Information vs Intelligence

In 2002, I led one of the FBI’s first cyber intelligence case. Note the word intelligence.

Financially motivated hackers were on the rise and credit card account takeovers were dominating the news. A plan was developed that involved having a group of agents with the help of sources both in and out of jail infiltrate the online marketplace for stolen data. We had special offices, worked special hours and were given the ability to buy stolen data and report it to the victim companies. We were under extreme oversight and by FBIHQ and DOJ.

Our focus was international hacking groups. Where were they based how they communicated and how they profited.

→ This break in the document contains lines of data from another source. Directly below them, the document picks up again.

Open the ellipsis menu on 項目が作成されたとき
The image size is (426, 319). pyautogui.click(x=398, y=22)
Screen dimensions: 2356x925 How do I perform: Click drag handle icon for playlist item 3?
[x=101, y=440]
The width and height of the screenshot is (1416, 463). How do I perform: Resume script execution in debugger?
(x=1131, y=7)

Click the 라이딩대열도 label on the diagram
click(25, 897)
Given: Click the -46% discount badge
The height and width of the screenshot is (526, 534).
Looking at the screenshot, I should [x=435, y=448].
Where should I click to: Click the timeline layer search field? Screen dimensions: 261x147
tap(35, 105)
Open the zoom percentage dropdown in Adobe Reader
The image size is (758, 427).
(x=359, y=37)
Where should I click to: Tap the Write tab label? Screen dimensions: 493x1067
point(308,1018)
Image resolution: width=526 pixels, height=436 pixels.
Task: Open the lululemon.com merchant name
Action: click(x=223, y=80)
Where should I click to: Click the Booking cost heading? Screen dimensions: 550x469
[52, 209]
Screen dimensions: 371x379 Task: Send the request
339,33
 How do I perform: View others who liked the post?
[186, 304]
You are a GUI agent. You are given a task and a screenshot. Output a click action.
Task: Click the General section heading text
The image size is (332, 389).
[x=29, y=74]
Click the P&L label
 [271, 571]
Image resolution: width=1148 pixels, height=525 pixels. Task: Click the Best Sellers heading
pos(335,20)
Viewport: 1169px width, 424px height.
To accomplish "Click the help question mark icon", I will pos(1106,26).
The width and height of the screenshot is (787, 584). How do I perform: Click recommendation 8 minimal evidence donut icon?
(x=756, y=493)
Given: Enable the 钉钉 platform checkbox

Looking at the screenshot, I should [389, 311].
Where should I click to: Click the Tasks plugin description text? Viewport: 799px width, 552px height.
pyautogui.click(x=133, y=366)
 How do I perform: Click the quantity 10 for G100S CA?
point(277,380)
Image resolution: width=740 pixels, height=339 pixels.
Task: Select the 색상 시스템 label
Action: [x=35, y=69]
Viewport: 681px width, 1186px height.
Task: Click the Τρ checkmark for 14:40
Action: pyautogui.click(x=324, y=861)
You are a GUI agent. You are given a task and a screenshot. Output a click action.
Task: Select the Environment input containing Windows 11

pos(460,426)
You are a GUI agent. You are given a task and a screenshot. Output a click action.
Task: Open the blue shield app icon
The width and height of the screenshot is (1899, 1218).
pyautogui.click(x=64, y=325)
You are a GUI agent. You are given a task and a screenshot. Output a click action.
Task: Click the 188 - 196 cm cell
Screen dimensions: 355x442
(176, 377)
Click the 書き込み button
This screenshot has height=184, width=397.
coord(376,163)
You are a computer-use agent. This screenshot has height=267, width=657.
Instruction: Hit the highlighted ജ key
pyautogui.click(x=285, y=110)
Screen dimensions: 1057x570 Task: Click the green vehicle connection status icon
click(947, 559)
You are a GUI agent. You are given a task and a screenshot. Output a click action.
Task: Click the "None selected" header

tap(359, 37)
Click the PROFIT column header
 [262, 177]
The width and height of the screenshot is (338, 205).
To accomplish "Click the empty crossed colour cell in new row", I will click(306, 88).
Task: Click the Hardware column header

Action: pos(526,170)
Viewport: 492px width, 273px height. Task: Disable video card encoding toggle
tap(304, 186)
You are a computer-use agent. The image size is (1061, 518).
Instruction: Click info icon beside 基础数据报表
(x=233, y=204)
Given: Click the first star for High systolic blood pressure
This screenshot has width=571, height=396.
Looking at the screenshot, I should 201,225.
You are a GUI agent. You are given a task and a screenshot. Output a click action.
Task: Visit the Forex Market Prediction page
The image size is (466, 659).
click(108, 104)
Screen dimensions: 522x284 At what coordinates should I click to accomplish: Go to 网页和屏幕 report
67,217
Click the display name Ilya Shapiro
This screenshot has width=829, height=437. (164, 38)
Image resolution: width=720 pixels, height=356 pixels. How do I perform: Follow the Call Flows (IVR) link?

For the FBI, an agency that was 99% reactive in its approach to addressing crime, this was cutting edge because of the goal of the operation.

Our case, call it AC, was not designed to find and arrest the hackers. It was an intelligence operation.

The mission was to identify and understand. The intelligence gathered would later be used by other groups both with the FBI and at other agencies to seek indictments and affect arrests but our names were never to be attached to that intelligence.

During the operation we quickly learned the difference between information and intelligence. Information leads to intelligence but it is not the same thing.

Intelligence requires active and ongoing analysis and understanding. What each interaction means and how it connects to a larger picture based on the information collected. But the larger picture is only part of it, the smaller picture as in how each victim industry is impacted is equally important.

Intelligence comes with a “So What Factor,” it identifies why one group should be concerned while another might not be concerned. Some call this “actionable intelligence” but I disagree because intelligence does not always require an action be taken, in fact often it requires that you sit still and wait.

The intelligence from our operation was instrumental in making cases against a number of international hackers.

I share this because of the near daily inundation of cyber threat discussions and the recent focus on information sharing.

Information is not Intelligence and Information Sharing is not Intelligence Sharing.

Don’t get me wrong, there is a need for raw information but most are not equipped to deal with “raw” data. It’s a wo/man-power and skill set issue.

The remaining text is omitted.